Sport, health and research



Keith Wood

Posted: 1 August, 2016

Keith Wood played rugby for Ireland from 1994-2003, and was World Rugby World Player of the Year 2001. He is Chair of the Healthy Ireland Council and Patron of the UNESCO Chair for Inclusive Physical Education, Sport, Recreation and Fitness in Tralee IT. He is also a Director of ORRECO, a Bio-marker Data analysis company for elite athletes, and of Clarisford Park, a community sports facility and Green Lab in his home town of Killaloe, Co. Clare, which you can read more about here

Sport is many things. Competitive, recreational, team based, individual, healthy, physically demanding, enhancing, educational, social and solitary: Anecdotal words that are trotted out all the time. We live in the anecdotal. I played professional or elite sport for 12 years and ironically I had 12 operations. Not the healthiest statistic, I know, but anecdotally I would say that playing sport helped me to be healthy and has done so since I retired 13 years ago. I suppose ‘being healthy’ is in the eye of the beholder.

Rio 2016 has reflected both the good and bad in sport, raising some philosophical questions along the way. Do the Olympics and competitive sport really benefit the wider population? Can the incremental changes and improvements in training and nutrition we see in elite sport have a translatable impact on the health of our nation? And if not, why not?

This is where the anecdotal can be limiting. We can glory in the exploits of our elite sportsmen and women but the very vast majority of our population will not and cannot emulate such feats. We don’t have to, but we can achieve our own personal goals. The Olympians are the example of what can be achieved, the data analysis of their exploits is essential to give a template for the rest of us to participate in a recreational fashion. There is one proviso, there has to be a comprehensive evaluation process. You can never say there has been an improvement unless there is movement from a baseline.

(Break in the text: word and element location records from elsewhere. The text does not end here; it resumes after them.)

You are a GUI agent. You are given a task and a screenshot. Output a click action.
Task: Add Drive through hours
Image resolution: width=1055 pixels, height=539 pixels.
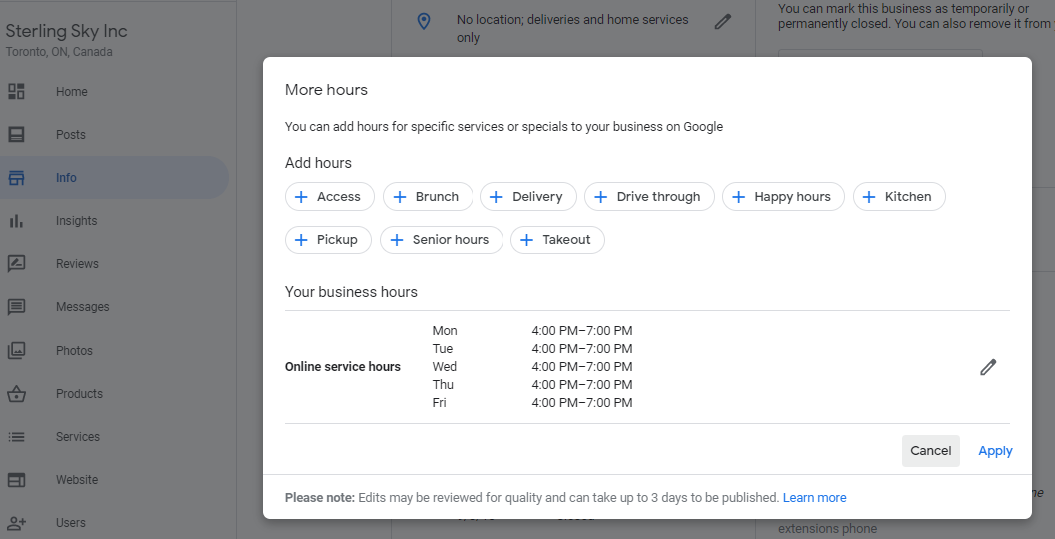click(649, 197)
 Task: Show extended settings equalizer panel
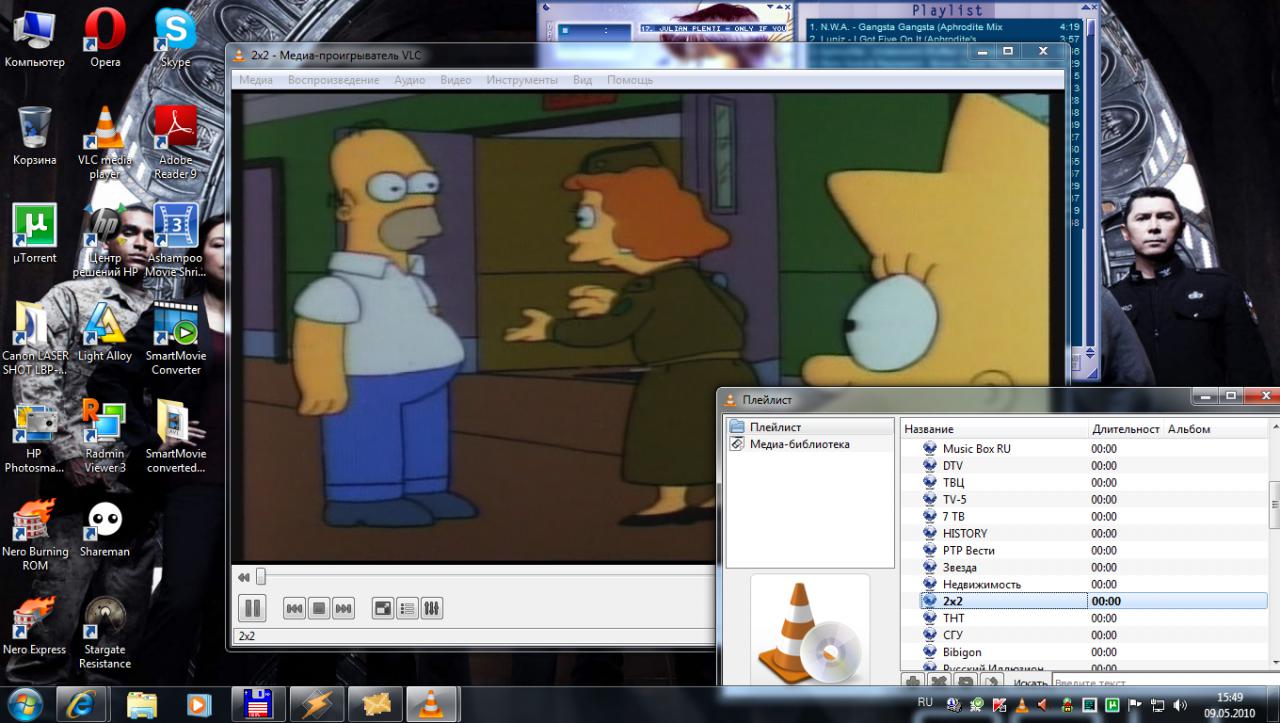[x=432, y=608]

We all believe exercise is good for you. Well, how good is it for you? And how do we know? How can we qualify and quantify how good it is for this person, that person, this group of people? This is where the researchers and scientists come in. They can use the data and the evaluations on an ongoing basis to show that this exercise works, to say that if you do this, you’ll get healthier, both in body and mind.

Pilot studies are essential to get past the anecdotal and into the sphere of science and research. Armed with research evidence, we can then say that this exercise or programme can make a material difference to our lives. This helps to justify more investment in sport and exercise, nutrition and well-being programmes on a national and community level. Preventative measures to improve the health of a nation are a way of sidestepping the economic carnage coming down the track. We need to recognise this fact and this is not anecdotal: if we’re an unhealthy country, it costs the country. If we’re healthy, it saves the country a fortune, and I think we should all be about saving a bit of money right now, and making ourselves healthier to boot.

Disclaimer: The opinions expressed in our guest blogs are the author’s own, and do not reflect the opinions of the Irish Research Council or any employee thereof.